ENUNCIADO DO EXERCÍCIO - Liste, por favor, cada linha da listagem abaixo que contenha a palavra "center", copiando a linha inteira. Maiúsculas e minúsculas fazem diferença.

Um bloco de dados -
+-------+
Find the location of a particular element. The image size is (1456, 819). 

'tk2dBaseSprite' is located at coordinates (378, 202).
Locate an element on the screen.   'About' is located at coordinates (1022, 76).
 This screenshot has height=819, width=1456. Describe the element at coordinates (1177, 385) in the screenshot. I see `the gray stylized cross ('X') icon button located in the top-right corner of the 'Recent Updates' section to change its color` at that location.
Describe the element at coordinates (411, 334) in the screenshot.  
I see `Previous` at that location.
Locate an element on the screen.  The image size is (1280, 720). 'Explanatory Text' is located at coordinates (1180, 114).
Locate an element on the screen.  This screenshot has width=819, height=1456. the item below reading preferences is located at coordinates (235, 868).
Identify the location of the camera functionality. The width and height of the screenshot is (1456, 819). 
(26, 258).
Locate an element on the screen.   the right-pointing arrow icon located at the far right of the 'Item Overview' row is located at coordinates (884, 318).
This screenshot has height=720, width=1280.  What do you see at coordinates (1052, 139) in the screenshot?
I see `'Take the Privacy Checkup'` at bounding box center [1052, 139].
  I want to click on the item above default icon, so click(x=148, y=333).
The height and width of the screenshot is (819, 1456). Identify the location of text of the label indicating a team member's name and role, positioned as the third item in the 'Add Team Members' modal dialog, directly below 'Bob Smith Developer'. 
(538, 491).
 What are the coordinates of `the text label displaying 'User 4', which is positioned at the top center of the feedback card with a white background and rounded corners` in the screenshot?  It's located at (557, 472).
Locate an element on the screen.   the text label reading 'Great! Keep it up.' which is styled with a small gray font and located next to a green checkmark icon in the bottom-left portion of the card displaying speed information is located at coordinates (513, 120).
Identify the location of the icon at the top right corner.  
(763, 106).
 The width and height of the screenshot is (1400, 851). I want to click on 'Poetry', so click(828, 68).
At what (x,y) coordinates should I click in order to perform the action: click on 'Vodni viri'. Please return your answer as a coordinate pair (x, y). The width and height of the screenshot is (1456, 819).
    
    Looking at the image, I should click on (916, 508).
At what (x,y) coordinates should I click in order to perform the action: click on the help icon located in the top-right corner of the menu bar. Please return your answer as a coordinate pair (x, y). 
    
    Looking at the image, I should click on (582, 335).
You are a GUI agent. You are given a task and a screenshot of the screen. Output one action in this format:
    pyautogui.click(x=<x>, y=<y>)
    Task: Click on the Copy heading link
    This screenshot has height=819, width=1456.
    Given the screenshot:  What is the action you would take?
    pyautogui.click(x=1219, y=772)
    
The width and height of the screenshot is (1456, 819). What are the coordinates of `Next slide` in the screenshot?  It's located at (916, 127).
+-------+
RESPOSTA DO EXERCÍCIO -
I see `'Take the Privacy Checkup'` at bounding box center [1052, 139].
 What are the coordinates of `the text label displaying 'User 4', which is positioned at the top center of the feedback card with a white background and rounded corners` in the screenshot?  It's located at (557, 472).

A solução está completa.